Circles on the Mobius strip viewed as sphere bundles over the circle
The circles that are parallel to the equator of the Mobius strip are twice as long as the equator and cover the equator twice when projected onto it. Two points on these circles lie above each point on the equator.
From the point of view of line bundles this is no surprise since in each fiber one can choose two points that are the same distance to the equator. In general, on any vector bundle with a Riemannian metric, points in each fiber that are a fixed distance to the origin of the fiber form a sphere and this creates a new fiber bundle, not a vector bundle, called a sphere bundle. A parallel circle of the Mobius strip is a 0 dimensional sphere bundle over the base circle.
An equivalent way to see that the Mobius strip bundle is non trivial - equivalent to showing that every section must have a zero - is to notice that the sphere bundle is connected. It is a single circle. If the bundle were trivial the sphere bundle would be split into two circles.

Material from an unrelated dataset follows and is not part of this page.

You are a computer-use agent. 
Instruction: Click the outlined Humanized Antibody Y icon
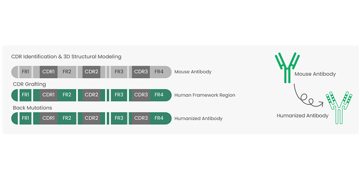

Finally it should be no surprise that the Mobius strip with its equator cut out is also connected (since each parallel circle is connected) and is not separated into two pieces as is a cylindrical strip.
Prove that the Mobius band minus its equator is the Cartesian product of a circle with a line segment. That is: it is homeomorphic to a cylinder. This means that a second cut along a circle will separate the strip into two pieces.
The Tangent Bundle to the Mobius strip
The tangent bundle to the Mobius strips splits into the direct sum of two lines bundles, one the lines tangent to the equator and the parallel circles to it, call it E, and the other tangent to the fiber lines of the Mobius line bundle, call it F.
A few things to think about:
The line bundle, E, is trivial.
The line. bundle ,F, restricted to the equator is just the Mobius bundle back again.
The line bundle,F, away from the equator is trivial.
If one identifies the boundary circle of the Mobius strip to itself to make a Klein bottle, show that these two line bundles extend to the Klein bottle. So the tangent bundle to the Klein bottle is the direct sum of two line bundles one of which is non-trivial. How does the non-trivial direct summand imply that the Klein bottle is not orientable?